けれど、いつも明るいうちに現れる晧月は、もう間もなく日が暮れようとする時刻となっても姿を現わさなかった。
(忙しい人だもの、必ず来れるわけじゃない)
妃嬪から皇帝を呼ぶことができないのが、この後宮の決まりの1つである。
妃嬪たちにできるのは、ただいつか皇帝が自分の元を訪れてくれるのを待つことだけ。
それなのに、最初は毎日来ることに戸惑いを覚えていたはずの重華は、いつの間にか毎日来ることを期待してしまっていたことに気づく。
(これが、当たり前であるはずがない)
これ以上期待してはいけない、重華は自分を戒めるように自身にそう言い聞かせた。
けれど重華は、晧月を待つのをなかなかやめることができなかった。
「すまない、遅くなった」
そう言って晧月が重華のいる琥珀宮を訪れたのは、すっかり日が暮れてしまってからのことだった。

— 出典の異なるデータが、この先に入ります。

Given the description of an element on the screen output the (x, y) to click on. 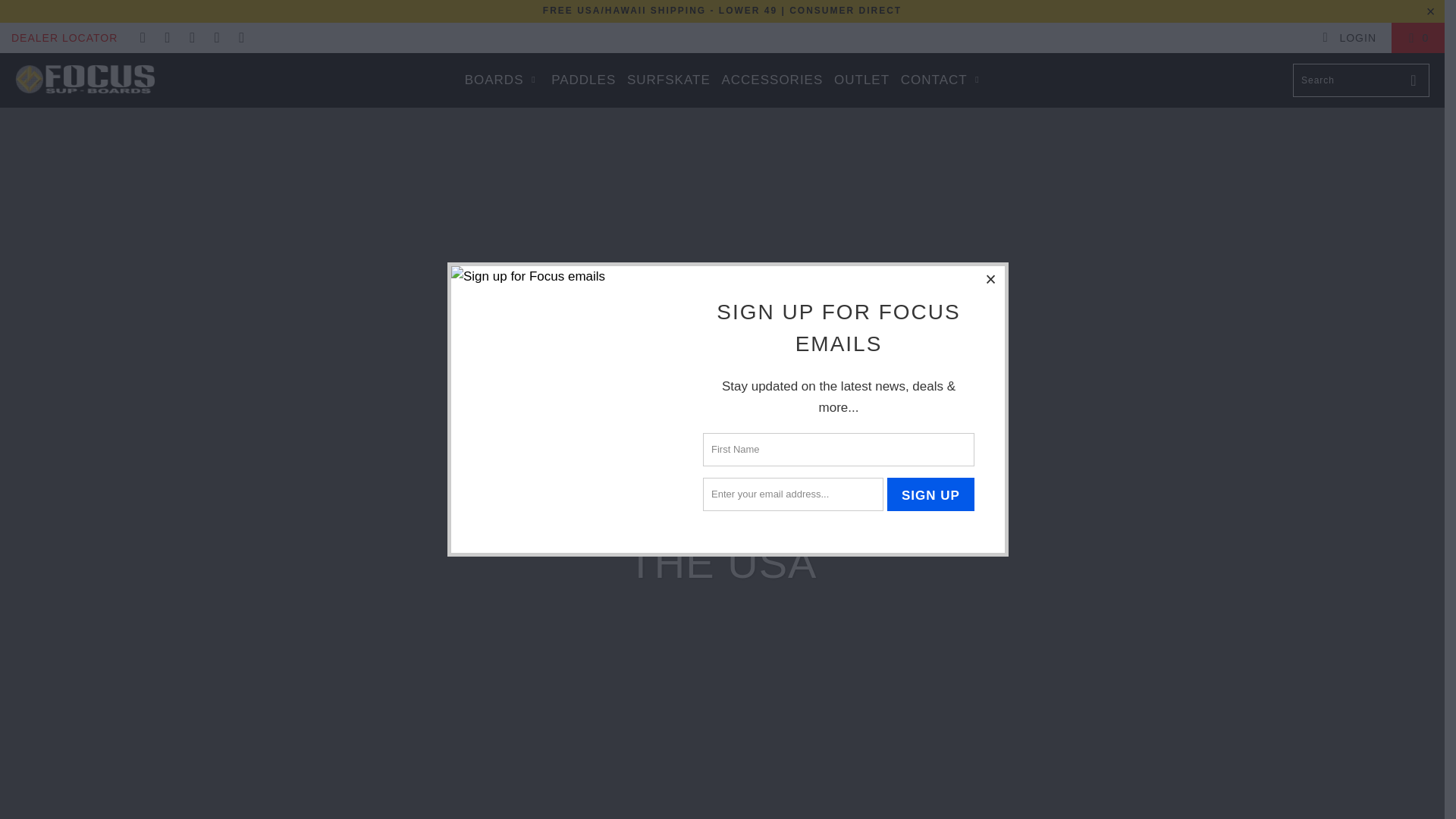
ACCESSORIES (771, 79)
DEALER LOCATOR (63, 37)
LOGIN (1348, 37)
Sign Up (930, 494)
My Account  (1348, 37)
BOARDS (502, 79)
SURFSKATE (668, 79)
PADDLES (583, 79)
Focus SUP Hawaii (84, 79)
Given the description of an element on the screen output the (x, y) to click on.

しかし、そこにいるはずの重華の姿はなく、いるのは侍女である雪梅だけだった。
「蔡嬪は?」
周囲を見渡しながら、雪梅に問いかける。
(さすがにまだ寝る時間ではないはずだが……)
そうは思ってもいつもより遅かったため、すでに就寝した可能性も晧月は否定できなかった。
「蔡嬪様はただいま湯浴み中で、春燕が付き添っております」
「そうか」
とりあえず眠ってしまったわけではなかったことにほっとし、晧月は手近な椅子に腰掛けた。
すると、目の前には重華が文字を書いたと思われる紙が、たくさん散らばっていた。
「先ほどまで、ずっと字を書く練習をされながら陛下をお待ちになっておられたんですよ」
誰が、なんて言われなくてもわかる。
数枚手に取って眺めるだけで、昨日晧月と一緒に書いた文字をお手本に、重華が一生懸命に練習している姿が晧月には容易に想像できた。
「ん?これは……?」
1枚だけ、文字とはまったく違うものが書かれていて、晧月は手を止める。
「雪中花、か」
そこには、摘んできた日より少し元気がなくなったものの、未だに部屋に飾られたままの雪中花がそっくりそのままに描かれていた。
「上手いもんだな」
実際の雪中花と見比べながら、晧月が呟く。
「これも、蔡嬪が?」
「はい。文字を書くのに、少し飽きてしまわれたのかもしれませんね」
「ほう……」
字に関しては、最初に書いたものほど酷くはないが、まだまだお世辞にも上手いとは言えないので、上手く書くためには練習が必要そうであった。
けれど、そこに描かれた雪中花の絵は、墨だけで描かれているにもかかわらず、実際の花にも負けないくらい美しく描かれていると晧月は思う。
「どうやら蔡嬪には、絵の才能がありそうだな」
他の絵も是非とも見てみたい、晧月がそんなことを考えながら絵を眺めていると、足音が聞こえ始め、晧月は重華がこちらへ向かってきているのを悟った。
きっと自身が不在の間に晧月が訪れたことで、重華はきっと慌てふためくだろう。
そんな姿も、今から目に浮かぶような気がして、晧月はくすりと笑みを漏らしながら重華が来るのを待った。